Высокий, с каской на голове и закатанными по локоть рукавами черного мундира, с большим рюкзаком за плечами, он внимательно разглядывал лежавшую перед ним просеку. Так отчего медлит фашист, что высматривает? Два прыжка – и ты уже на другой стороне. Эсэсовец, словно подслушав мысли пластуна, на мгновение присел и метнулся в заросли уже на противоположной стороне просеки.
Первый фашист пропал в темноте, а на его месте за стволом дерева вырос новый эсэсовец. С таким же огромным рюкзаком на спине и шмайссером на груди. Перехватив поудобнее автомат, он рысцой пересек просеку и исчез в лесу. Может, это те два фашиста, что вчера вечером ускользнули от группы взводного? Что ж, в таком случае их песенка спета.

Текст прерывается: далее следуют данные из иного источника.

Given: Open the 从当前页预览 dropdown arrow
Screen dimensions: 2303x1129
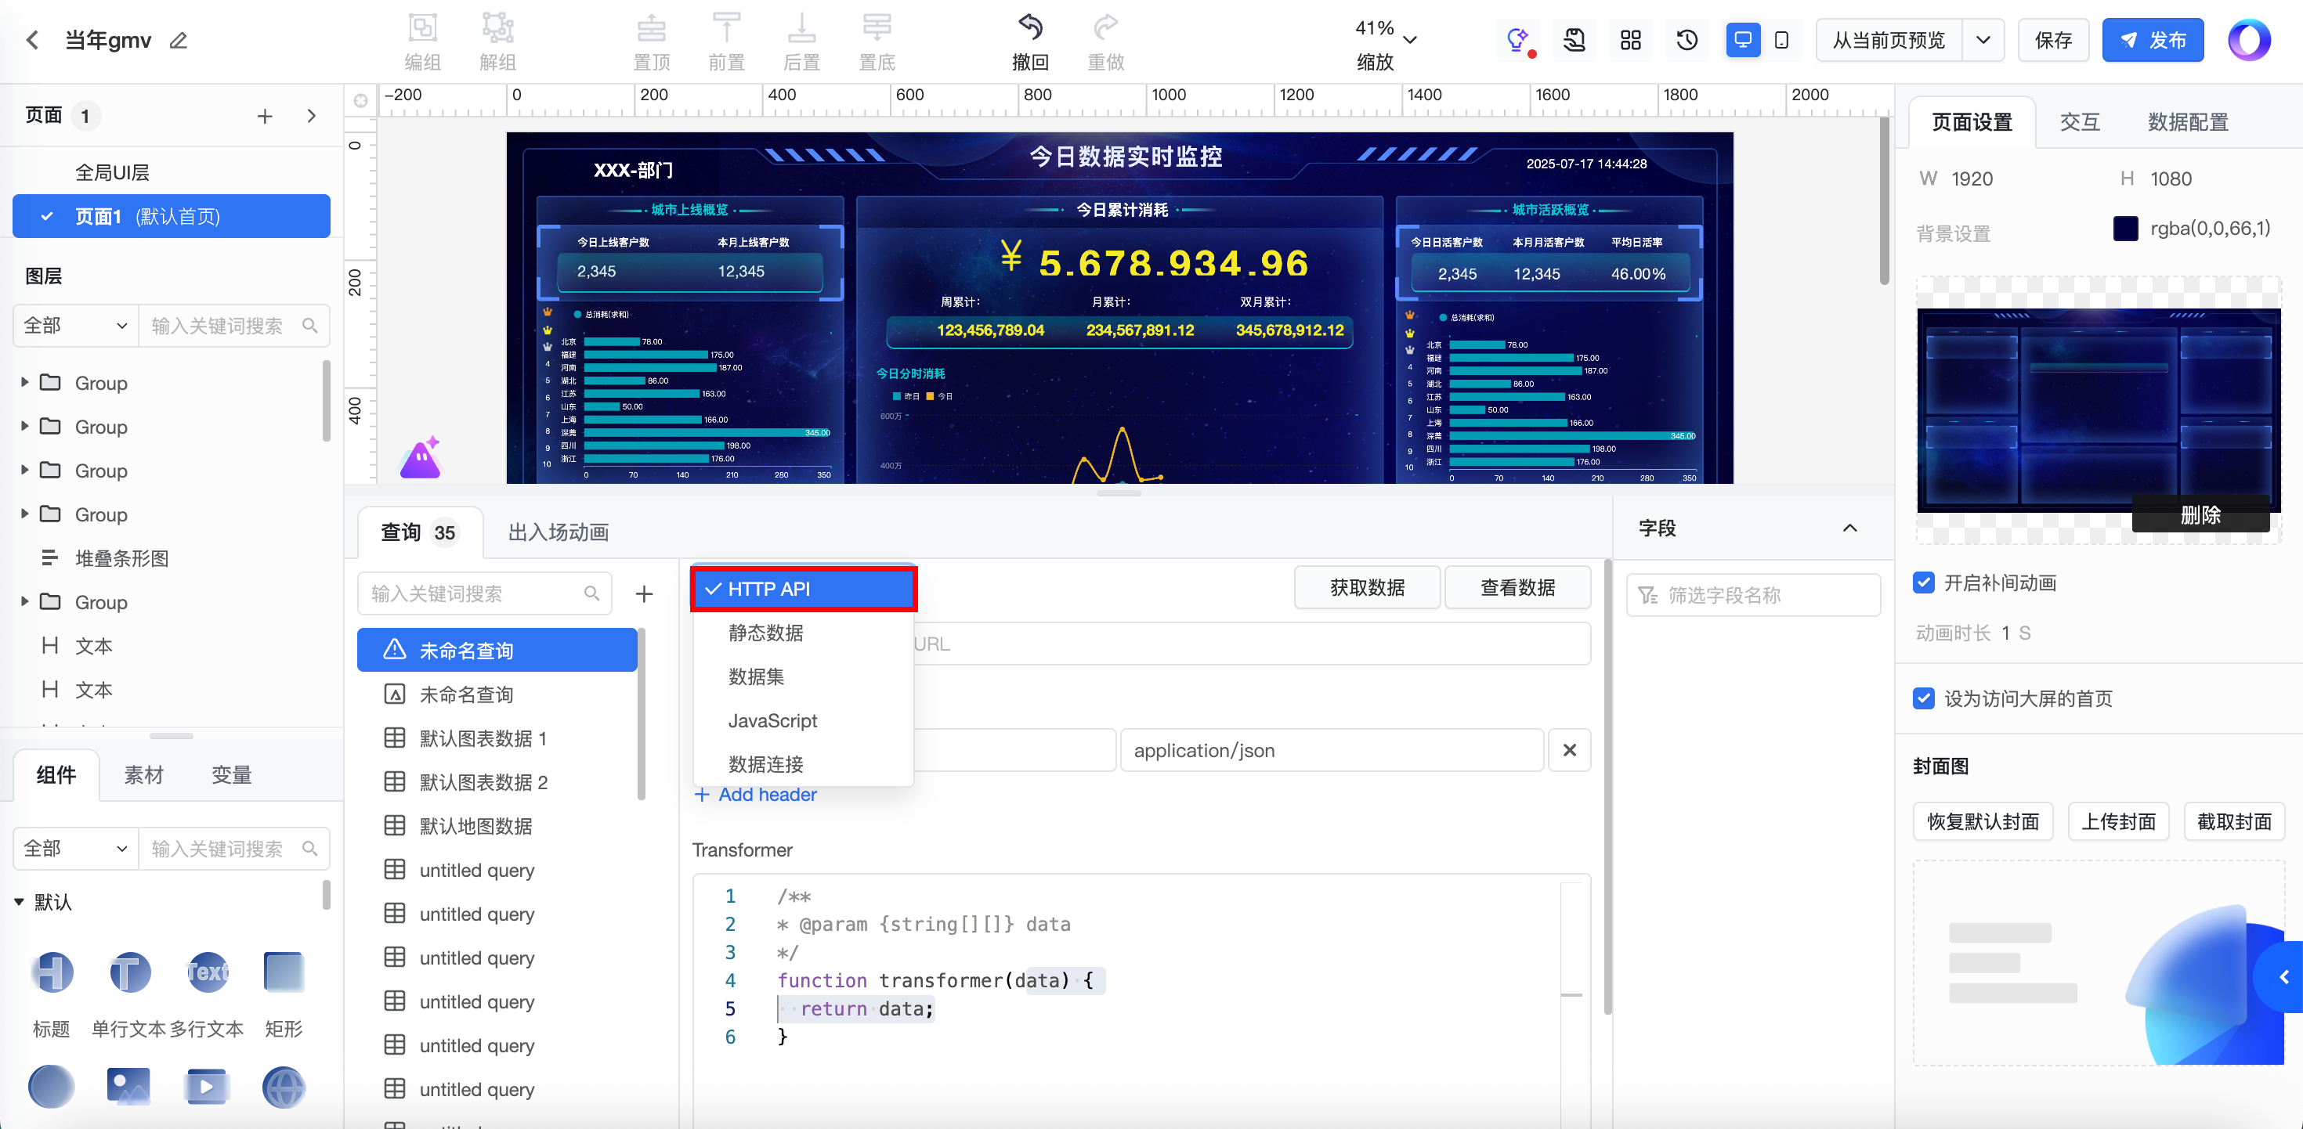Looking at the screenshot, I should (1982, 40).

Но что это? За тем же деревом стоят уже двое, а за соседним кустом притаился еще один. Замеченные Кондрой немцы стали поодиночке перебегать просеку, а из леса появились новые фигуры. «Семь… девять… одиннадцать», – считал сержант мелькавших перед глазами фашистов. Вот на какой-то миг движение немцев через просеку прекратилось, а затем на нее вышли сразу двое. Оба без рюкзаков и автоматов, с флягами и пистолетами на поясных ремнях. Медленно, как на прогулке, они пересекли просеку и так же не спеша углубились в лес. Тройка проследовавших за ними фашистов тоже была без рюкзаков, но сгибалась под тяжестью громадных чемоданов. «Двадцать один», – прошептал сержант.

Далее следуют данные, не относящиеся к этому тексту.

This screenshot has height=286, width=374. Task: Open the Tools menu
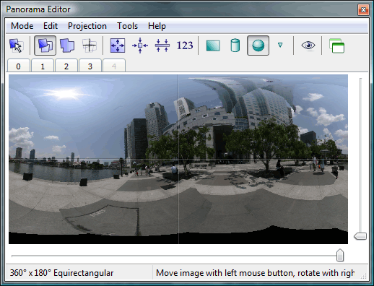[x=127, y=26]
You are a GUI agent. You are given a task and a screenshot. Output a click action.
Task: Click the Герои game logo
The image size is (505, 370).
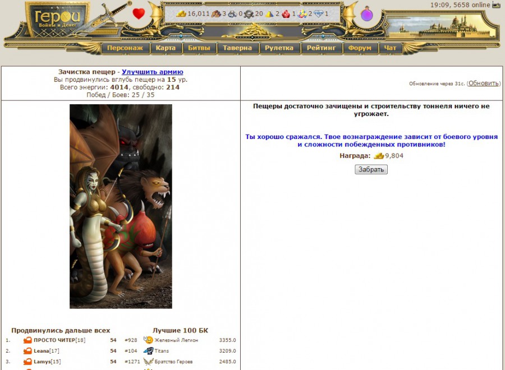pyautogui.click(x=58, y=19)
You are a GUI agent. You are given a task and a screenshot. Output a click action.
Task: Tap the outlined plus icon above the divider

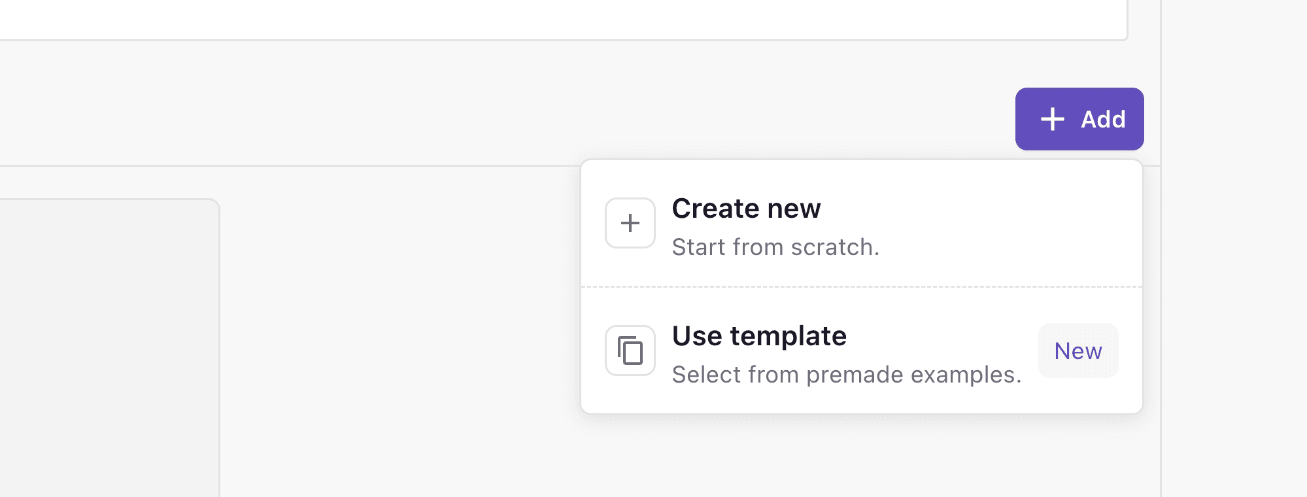(x=630, y=222)
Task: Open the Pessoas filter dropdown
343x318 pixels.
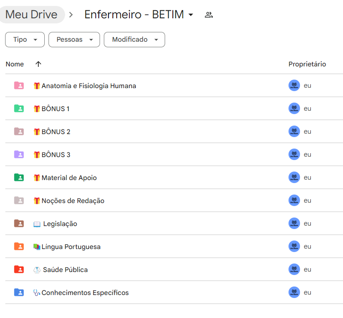Action: pyautogui.click(x=74, y=40)
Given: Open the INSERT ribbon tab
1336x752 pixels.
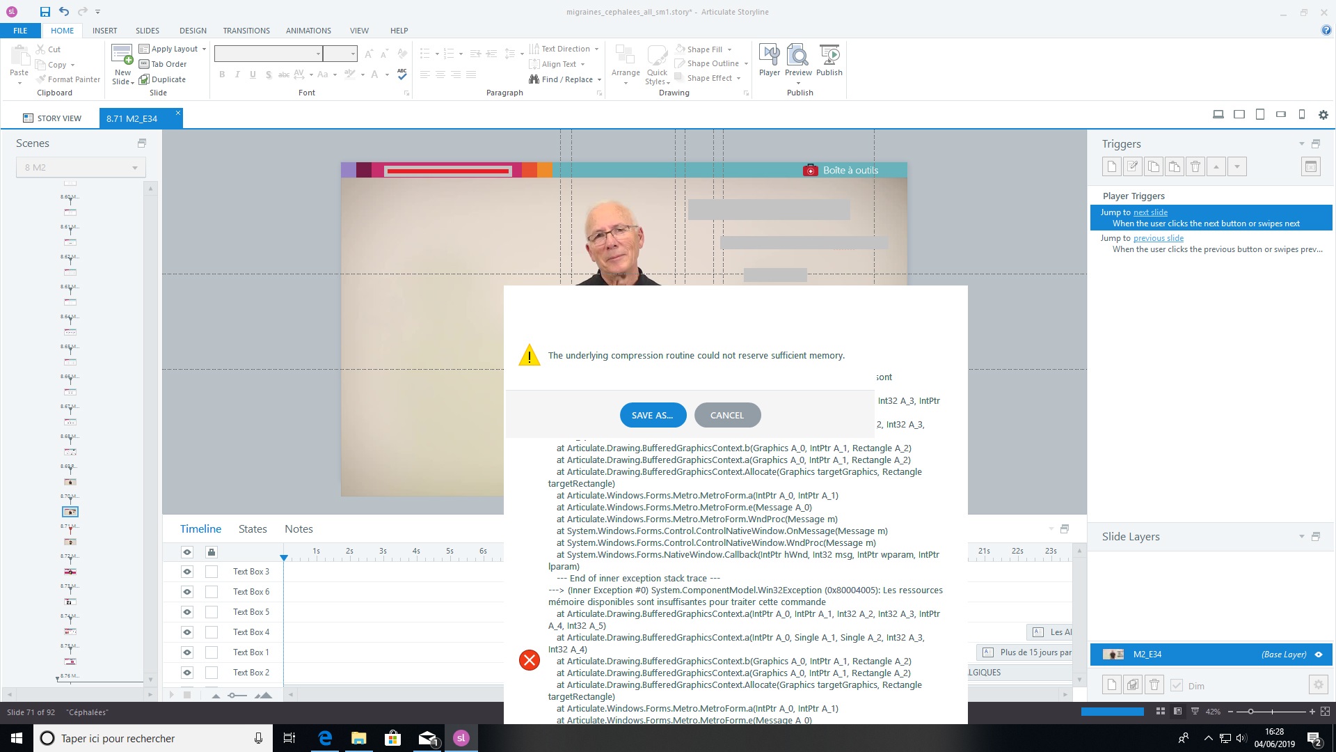Looking at the screenshot, I should point(104,31).
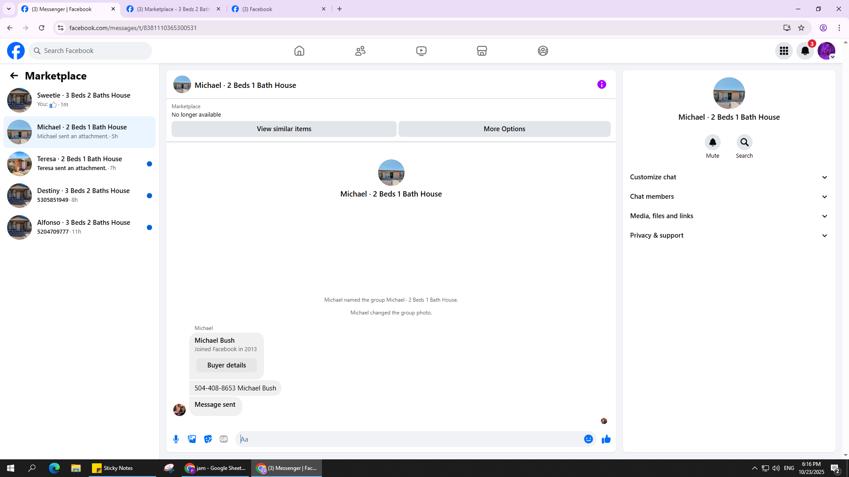Open the emoji picker in message box
This screenshot has width=849, height=477.
(588, 439)
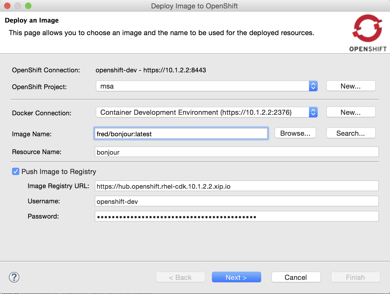
Task: Click the Username input field
Action: pos(236,202)
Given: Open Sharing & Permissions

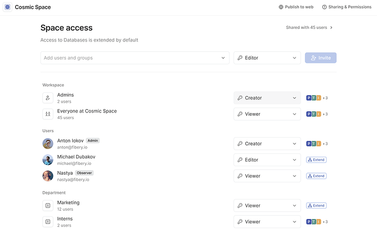Looking at the screenshot, I should tap(346, 7).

Выждав еще некоторое время – не появится ли кто из отставших от основной группы фашистов? – Кондра обменялся с Миколой понимающим взглядом и осторожно пополз к яме, где коротали ночь остальные пластуны. Там он вначале проверил надежность веревок на ногах и руках спящего пленного фашиста, затем притронулся к плечу взводного, прикорнувшего в углу ямы.
– Щось стряслось? – скорее догадался, чем услышал его вопрос Кондра.
– Швабы, – так же тихо прошептал сержант.
– Где?
– Только що были в двух десятках метров.
– Сколько?
– Двадцать один… все эсэс.
– Приятненькое соседство, – задумчиво произнес Вовк. – А потому, казаче, ступай немедля к пластунам и проследи, щоб службу несли как положено. Обстановку сам знаешь.
Когда сержант, бесшумно выскользнув из ямы, растворился в окружающей темноте, взводный опять обратился к старшему лейтенанту:
– Все ясно?
– Как день. Сколько ни хитрили фрицы, а сейчас все стало на свои места. А хитро задумали, сволочи…
– Да, хитро, – согласился Вовк. – Надеялись, що мы станем искать и поджидать их где угодно, только не на старых хоженых дорожках. Ведь даже зверь обходит места, где хоть раз встречался с опасностью.